- Sleeve patch of the Unit
- Active: 2023 – present
- Country: Russia
- Type: Irregular unit Private military company
- Part of: Ministry of Defence Gazprom Neft
- Engagements: Russian invasion of Ukraine Battle of Soledar; Battle of Bakhmut; 2023 Ukrainian counteroffensive;

= Fakel (company) =

Russian private military company

Fakel (факел) is a private military company owned and operated by Gazprom which is currently deployed by Russia in the Russian invasion of Ukraine.

==History==
Fakel was founded in 2023 by the Russian state-run gas monopoly Gazprom subsidiary Gazprom Neft, as a more loyal alternative for the Wagner Group, which at the time had just begun clashing with Russian high command on issues of supplies and tactics. The group was founded alongside two other Gazprom PMCs, Plamya and Potok. Fakel and Plamya reportedly are directly subordinate to the Russian Ministry of Defence, while Potok joined Redut PMC, a PMC which is also controlled by the Russian MoD.

Fakel, and the other Gazprom run companies, have their recruiting base as Gazprom employees, promising them that while they are away on tour in Ukraine, that their positions at work would be guaranteed for their return. A large contingent of the fighters are from Gazprom's security guards. Fakel is also the name of a bi-annual Gazprom corporate talent competition, a big festival in which teams of musical performers of all ages compete for prizes, with the logo for the competition being very similar to the logo used by the PMC. Fakel is also the name of the company's semi-professional table tennis team.

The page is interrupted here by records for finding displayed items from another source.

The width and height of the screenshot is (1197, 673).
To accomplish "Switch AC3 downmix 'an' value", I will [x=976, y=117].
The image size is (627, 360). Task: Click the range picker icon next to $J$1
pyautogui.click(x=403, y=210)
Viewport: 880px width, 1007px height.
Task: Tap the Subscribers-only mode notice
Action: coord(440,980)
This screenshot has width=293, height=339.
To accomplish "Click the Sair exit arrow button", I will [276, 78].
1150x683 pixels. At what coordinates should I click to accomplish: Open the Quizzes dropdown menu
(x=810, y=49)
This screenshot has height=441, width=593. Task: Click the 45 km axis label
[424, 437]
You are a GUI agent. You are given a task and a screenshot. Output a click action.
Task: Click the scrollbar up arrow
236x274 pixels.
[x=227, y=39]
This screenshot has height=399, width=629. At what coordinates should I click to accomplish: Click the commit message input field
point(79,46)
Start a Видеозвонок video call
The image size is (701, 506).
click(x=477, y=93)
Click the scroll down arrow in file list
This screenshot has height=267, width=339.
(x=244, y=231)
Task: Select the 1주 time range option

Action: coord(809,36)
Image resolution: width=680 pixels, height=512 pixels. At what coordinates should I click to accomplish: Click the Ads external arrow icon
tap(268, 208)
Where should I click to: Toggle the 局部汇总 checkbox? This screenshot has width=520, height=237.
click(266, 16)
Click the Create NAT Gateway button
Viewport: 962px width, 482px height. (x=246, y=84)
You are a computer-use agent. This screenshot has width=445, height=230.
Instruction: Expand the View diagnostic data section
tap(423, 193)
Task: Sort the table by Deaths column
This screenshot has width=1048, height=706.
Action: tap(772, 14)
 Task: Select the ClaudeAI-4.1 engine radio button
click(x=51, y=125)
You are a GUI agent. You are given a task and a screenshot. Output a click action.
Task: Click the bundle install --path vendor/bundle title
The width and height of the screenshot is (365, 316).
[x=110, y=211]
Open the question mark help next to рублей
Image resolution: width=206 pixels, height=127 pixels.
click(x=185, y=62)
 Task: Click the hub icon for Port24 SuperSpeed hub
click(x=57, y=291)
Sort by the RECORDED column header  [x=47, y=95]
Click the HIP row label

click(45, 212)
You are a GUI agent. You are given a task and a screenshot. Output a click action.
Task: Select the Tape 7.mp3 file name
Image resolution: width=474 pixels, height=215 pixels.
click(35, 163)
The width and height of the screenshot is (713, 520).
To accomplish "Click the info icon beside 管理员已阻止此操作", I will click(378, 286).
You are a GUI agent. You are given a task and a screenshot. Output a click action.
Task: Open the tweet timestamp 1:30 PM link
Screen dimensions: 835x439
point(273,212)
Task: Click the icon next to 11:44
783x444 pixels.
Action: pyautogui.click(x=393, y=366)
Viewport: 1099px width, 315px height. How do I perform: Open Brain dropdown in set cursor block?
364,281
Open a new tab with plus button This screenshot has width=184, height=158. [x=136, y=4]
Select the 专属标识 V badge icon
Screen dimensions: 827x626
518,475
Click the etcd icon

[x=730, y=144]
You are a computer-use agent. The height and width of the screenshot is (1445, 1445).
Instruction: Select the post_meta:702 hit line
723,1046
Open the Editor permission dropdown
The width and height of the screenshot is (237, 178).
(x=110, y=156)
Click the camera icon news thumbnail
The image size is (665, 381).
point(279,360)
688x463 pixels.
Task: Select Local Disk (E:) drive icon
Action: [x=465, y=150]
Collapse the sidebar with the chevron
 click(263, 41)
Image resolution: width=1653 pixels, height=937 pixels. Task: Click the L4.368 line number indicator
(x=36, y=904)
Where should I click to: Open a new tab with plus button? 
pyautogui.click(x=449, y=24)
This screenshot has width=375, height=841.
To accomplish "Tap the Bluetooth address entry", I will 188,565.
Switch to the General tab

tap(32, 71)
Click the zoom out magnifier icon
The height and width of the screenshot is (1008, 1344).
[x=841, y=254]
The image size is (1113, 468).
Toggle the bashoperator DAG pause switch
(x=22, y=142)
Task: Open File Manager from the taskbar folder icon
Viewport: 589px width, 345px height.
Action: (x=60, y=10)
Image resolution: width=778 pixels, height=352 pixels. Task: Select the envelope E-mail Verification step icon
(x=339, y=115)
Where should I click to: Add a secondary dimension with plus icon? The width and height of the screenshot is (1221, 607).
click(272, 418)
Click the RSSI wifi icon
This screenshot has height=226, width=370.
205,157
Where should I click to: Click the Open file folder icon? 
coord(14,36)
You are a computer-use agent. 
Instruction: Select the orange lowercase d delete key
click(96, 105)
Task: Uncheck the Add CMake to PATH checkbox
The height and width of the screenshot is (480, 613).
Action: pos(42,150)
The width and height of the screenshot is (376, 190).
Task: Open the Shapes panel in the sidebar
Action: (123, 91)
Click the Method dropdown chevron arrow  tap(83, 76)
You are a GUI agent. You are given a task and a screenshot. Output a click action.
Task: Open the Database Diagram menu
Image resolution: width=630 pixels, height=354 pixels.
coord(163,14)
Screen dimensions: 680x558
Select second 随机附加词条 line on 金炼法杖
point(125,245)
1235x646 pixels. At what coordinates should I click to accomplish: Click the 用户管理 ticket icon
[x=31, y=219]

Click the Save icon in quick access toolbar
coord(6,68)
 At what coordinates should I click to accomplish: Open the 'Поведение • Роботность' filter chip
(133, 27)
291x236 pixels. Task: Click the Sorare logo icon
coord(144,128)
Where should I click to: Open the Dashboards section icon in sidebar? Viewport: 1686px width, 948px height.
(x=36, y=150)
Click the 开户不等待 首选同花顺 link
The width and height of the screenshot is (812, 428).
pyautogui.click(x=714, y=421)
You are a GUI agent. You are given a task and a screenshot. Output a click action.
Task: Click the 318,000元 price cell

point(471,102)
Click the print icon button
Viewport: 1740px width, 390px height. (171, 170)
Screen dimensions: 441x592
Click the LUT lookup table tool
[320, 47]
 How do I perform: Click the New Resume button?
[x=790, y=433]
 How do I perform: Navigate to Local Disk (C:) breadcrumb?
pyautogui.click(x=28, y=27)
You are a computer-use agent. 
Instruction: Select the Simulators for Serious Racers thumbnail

Although the company has no official political affiliation, several of its members support the Pravaya Rossiya far-right party led by Georg Borovikov seeking the restoration of the Russian Empire, which has stated that they are one of Fakel's patrons. Additional, several members of the company on Telegram stated they were fighting to restore the Empire.

Yevgeny Prigozhin was critical of Fakel, seeing the organization as competition for his Wagner group. Prigozhin claims that Fakel saw combat in the Battle of Bakhmut, where they were tasked with covering Wagner's flanks, and failed to do so resulting in a successful Ukrainian flanking maneuver that resulted in a large amount of Wagner casualties. Prigozhin claimed the unit had poor training and supplies, and a lack of any "tactical-level commanders." The unit has also seen combat in the Battle of Soledar.